Kwiaty - Stéphane Mallarmé

Édouard Manet - Portrait of Stéphane Mallarmé (fragment) - 1876
Kwiaty

Z starych lazurów złotej zwici, w tajemniczy
Najpierwszy dzień, i z wiecznych gwiazd śnieżycy cichej
Dla ziemi obcej jeszcze klęskom i dziewiczej
Oddzieliłeś, o Panie, przeczyste kielichy.

Mieczyk dziki o szyi wysmukłych łabędzi,
I płomienny laur boski dla wygnanych duchów, —
Jak serafin, co spływa z niebieskich krawędzi,
Spłoniony od jutrzenki różanych podmuchów...

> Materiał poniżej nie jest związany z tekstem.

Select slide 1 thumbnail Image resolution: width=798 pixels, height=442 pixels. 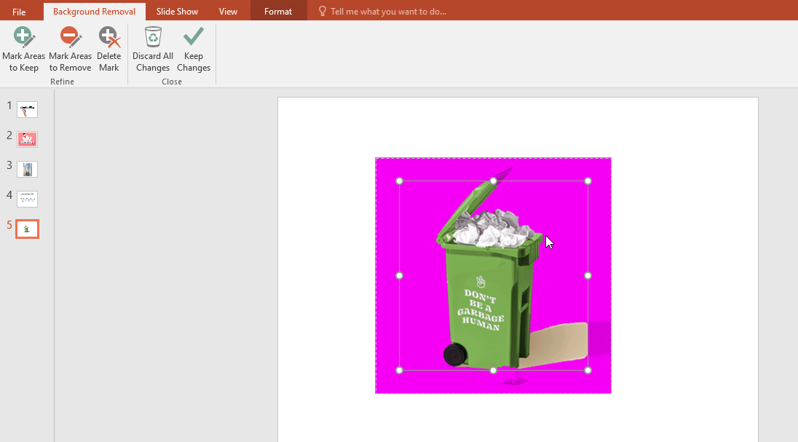[x=27, y=110]

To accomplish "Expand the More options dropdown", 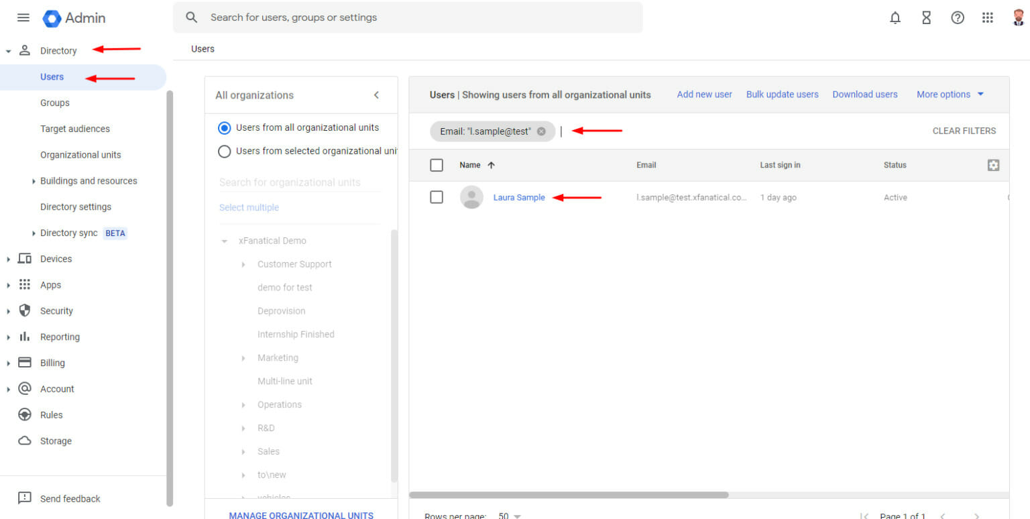I will pyautogui.click(x=949, y=95).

Hyacynt i mirt, o lśnieniu ponocnych błyskawic,
I podobną do ciała kobiecego — różę,
Okrutną Herodyadę wonnych kwiecia ławic,
Skąpaną w krwi radosnej i dzikiej purpurze.

I tyś uczynił rzewną biel łkających lilii,
Która nad morzem westchnień, co o pierś jej trąca
W blednącej dali modrych kadzidłach się chyli
I marząca wystrzela ku tarczy miesiąca...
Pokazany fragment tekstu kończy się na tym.